Questions for Discussion
Lessing's life has been a challenge to her belief that people cannot resist the currents of their time, as she fought against the cultural and biological imperatives that fated her to sink without a murmur into marriage and motherhood. Lessing believes that she was freer than most people because she became a writer. For her, writing is a process of "setting a distance," taking the "raw, the individual, the uncriticized, the unexamined, into the realm of the general."
Lessing's fiction is deeply autobiographical, much of it emerging out of her experiences in Africa. Drawing upon her childhood memories and her serious engagement with politics and social concerns, Lessing has written about the clash of cultures, the gross injustices of racial inequality, the struggle among opposing elements within an individual's own personality, and the conflict between the individual conscience and the collective good.
Over the years, Lessing has attempted to accommodate what she admires in the novels of the 19th century -- their "climate of ethical judgment" -- to the demands of 20th-century ideas about consciousness and time. After writing the Children of Violence series (1952-1959), a formally conventional bildungsroman (novel of education) about the growth in consciousness of her heroine, Martha Quest, Lessing broke new ground with The Golden Notebook (1962), a daring narrative experiment in which the multiple selves of a contemporary woman are rendered in astonishing depth and detail. Anna Wolf, like Lessing herself, strives for ruthless honesty as she aims to free herself from the chaos, emotional numbness and hypocrisy afflicting her generation.

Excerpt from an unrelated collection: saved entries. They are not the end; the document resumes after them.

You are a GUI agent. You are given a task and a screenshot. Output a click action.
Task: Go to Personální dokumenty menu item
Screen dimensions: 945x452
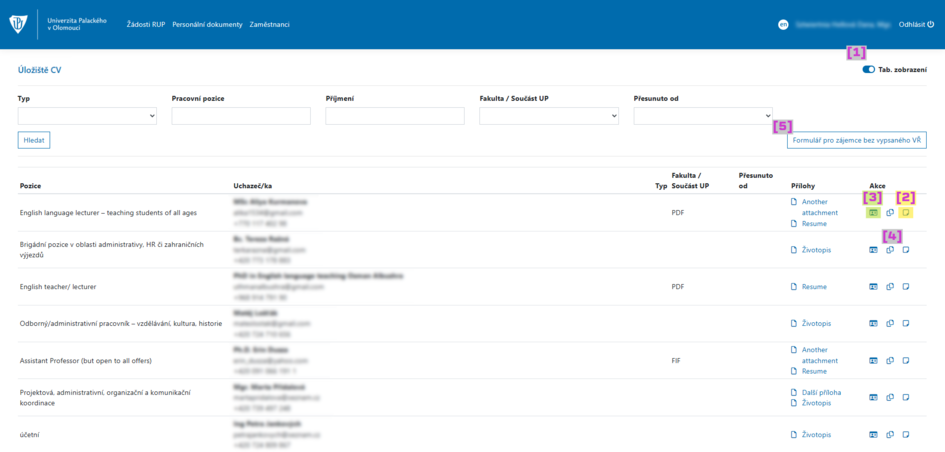(x=207, y=25)
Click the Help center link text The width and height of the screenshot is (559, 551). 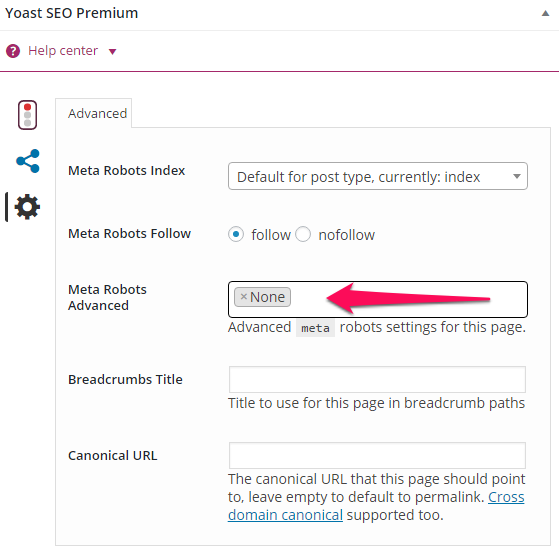(63, 51)
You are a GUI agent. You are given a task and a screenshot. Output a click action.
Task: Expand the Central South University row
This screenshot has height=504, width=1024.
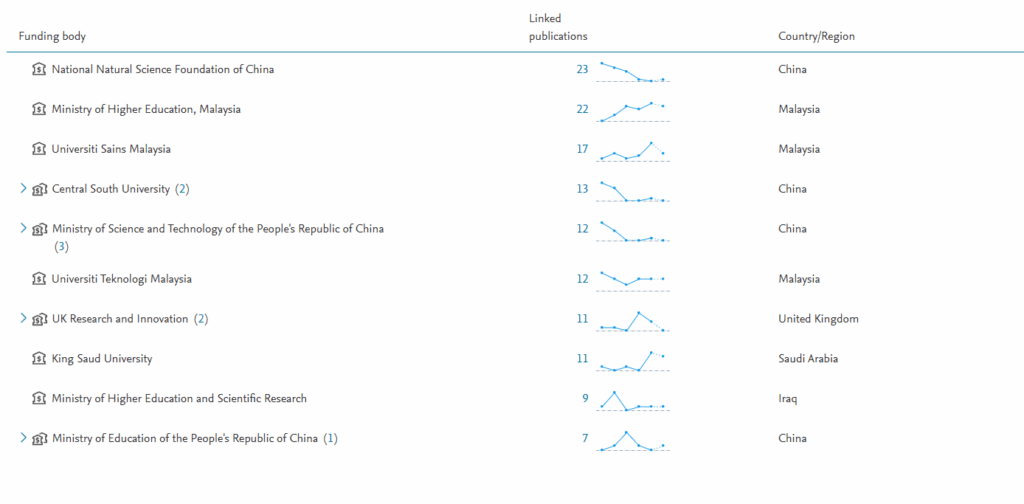pos(23,188)
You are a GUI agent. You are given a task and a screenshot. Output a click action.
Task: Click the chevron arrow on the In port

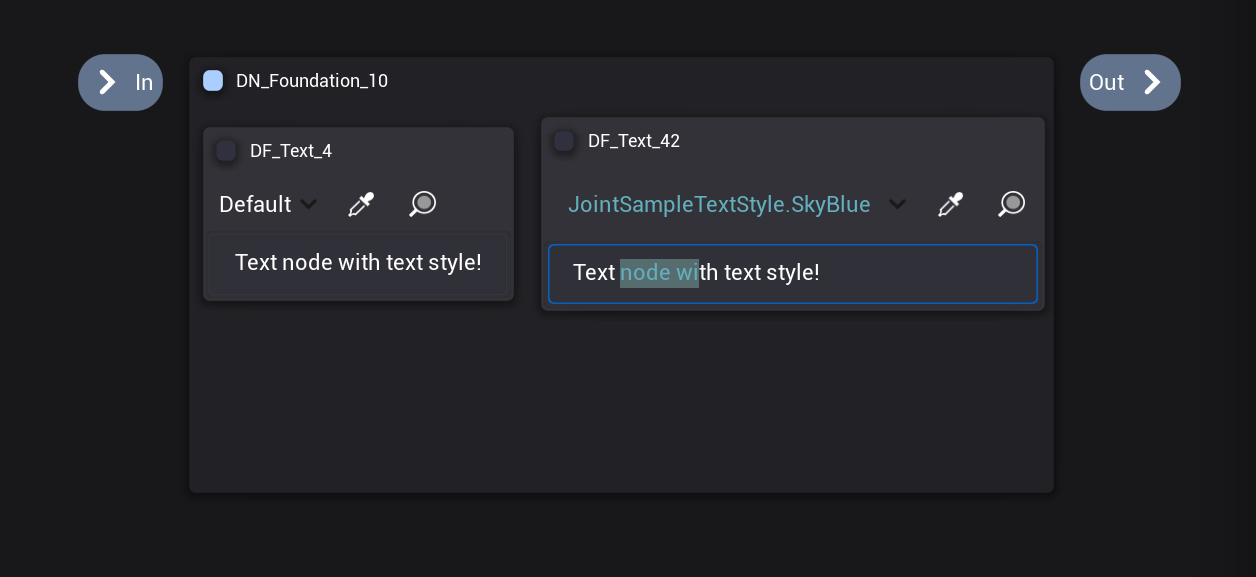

In the 1970s and 1980s, Lessing began to explore more fully the quasi-mystical insight Anna Wolf seems to reach by the end of The Golden Notebook. Her "inner-space fiction" deals with cosmic fantasies Briefing for a Descent into Hell, 1971), dreamscapes and other dimensions (Memoirs of a Survivor, 1974), and science-fiction probings of higher planes of existence (Canopus in Argos: Archives, 1979-1983). These reflect Lessing's interest, since the 1960s, in Idries Shah, whose writings on Sufi mysticism stress the evolution of consciousness and the belief that individual liberation can come about only if people understand the link between their own fates and the fate of society.
Lessing's other novels include The Good Terrorist (1985) and The Fifth Child (1988); she also published two novels under the pseudonym Jane Somers (The Diary of a Good Neighbor, 1983, and If the Old Could., 1984). In addition, she has written several nonfiction works, including books about cats, a love since childhood. Under My Skin: Volume One of My Autobiography, to 1949 was recently joined by Walking in the Shade: 1949 to 1962, both published by HarperCollins.